Here are a couple links that mention the special version.
http://bernardcobb.blogspot.com/2009/04/sram-sprinter-rings.html
http://cgi.ebay.com/ws/eBayISAPI.dll?ViewItem&item=290356116688
http://www.quarq.us/store?page=shop...page.tpl&product_id=56&category_id=7&vmcchk=1

Bonus: Cool picture of failed Red chainring: http://weightweenies.starbike.com/forum/viewtopic.php?f=3&t=45556&start=16


----------



## irideti (Aug 13, 2002)

Sprinter ring has 'SPR' stamped/engraved/printed on the back side, in white. You can't miss it.


----------



## cartmaniac (Jun 6, 2007)

Cool, thanks for the info. I got my ring tonight, and sure enough there is a nice SPR on the back. It's reassuring to see that. Either I got lucky, or the Sprinter rings are the standard now.


----------



## freezing_snowman (Apr 13, 2009)

Yeap, i've uploaded a pic showing how the SPR ring looks like.


----------



## roadbike_moron (Sep 22, 2007)

cartmaniac said:


> Cool, thanks for the info. I got my ring tonight, and sure enough there is a nice SPR on the back. It's reassuring to see that. Either I got lucky, or the Sprinter rings are the standard now.

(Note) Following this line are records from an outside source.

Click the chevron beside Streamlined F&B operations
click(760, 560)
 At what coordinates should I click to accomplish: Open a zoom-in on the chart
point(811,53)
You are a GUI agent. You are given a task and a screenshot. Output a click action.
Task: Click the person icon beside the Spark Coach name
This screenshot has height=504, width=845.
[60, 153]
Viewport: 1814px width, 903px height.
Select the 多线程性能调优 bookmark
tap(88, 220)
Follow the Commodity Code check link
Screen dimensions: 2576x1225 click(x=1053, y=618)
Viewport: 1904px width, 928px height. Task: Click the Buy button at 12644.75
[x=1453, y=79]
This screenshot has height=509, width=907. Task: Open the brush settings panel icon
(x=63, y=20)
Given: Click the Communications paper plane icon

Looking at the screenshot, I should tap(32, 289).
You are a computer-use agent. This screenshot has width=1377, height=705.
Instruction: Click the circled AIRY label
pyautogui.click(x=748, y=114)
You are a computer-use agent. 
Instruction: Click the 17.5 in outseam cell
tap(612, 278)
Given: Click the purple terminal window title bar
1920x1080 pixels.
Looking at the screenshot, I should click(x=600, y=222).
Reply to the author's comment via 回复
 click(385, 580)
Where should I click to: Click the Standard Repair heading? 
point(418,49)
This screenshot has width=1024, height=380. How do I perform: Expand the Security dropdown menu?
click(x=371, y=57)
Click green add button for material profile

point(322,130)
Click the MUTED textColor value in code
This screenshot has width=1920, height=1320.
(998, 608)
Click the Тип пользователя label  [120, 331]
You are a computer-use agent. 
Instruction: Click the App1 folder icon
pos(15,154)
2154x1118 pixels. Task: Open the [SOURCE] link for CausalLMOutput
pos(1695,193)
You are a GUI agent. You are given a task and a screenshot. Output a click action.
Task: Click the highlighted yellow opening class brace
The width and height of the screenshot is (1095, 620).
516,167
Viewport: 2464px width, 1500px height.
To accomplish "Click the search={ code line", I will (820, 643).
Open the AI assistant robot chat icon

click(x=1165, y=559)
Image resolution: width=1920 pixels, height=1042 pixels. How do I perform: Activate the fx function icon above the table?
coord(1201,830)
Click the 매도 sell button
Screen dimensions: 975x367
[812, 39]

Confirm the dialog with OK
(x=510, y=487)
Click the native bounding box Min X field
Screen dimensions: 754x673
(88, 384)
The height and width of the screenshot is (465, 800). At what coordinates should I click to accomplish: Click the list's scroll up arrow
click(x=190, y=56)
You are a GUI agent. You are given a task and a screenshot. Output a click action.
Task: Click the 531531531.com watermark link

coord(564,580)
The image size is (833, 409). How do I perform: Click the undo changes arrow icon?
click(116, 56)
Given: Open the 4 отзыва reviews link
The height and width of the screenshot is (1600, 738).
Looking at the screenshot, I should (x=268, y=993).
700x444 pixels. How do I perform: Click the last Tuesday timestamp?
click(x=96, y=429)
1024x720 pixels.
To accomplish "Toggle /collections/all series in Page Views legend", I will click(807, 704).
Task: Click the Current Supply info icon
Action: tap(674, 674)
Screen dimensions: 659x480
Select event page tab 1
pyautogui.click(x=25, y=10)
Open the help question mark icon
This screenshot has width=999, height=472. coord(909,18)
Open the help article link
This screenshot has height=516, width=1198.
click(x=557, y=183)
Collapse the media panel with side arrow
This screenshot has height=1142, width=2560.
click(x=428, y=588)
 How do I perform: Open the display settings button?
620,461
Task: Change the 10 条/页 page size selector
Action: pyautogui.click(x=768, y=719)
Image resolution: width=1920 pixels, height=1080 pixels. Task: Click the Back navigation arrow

Did you buy it off of ebay?


----------



## mpk1996 (May 11, 2007)

where can you get the sprinter rings?


----------



## cartmaniac (Jun 6, 2007)

mpk1996 said:


> where can you get the sprinter rings?


I ordered mine from aebike. It's a standard BTI item. http://www.bti-usa.com/public/item/GS8783. I think the SPR version is all they sell now. I seemed to have gotten it automatically, anyway.


----------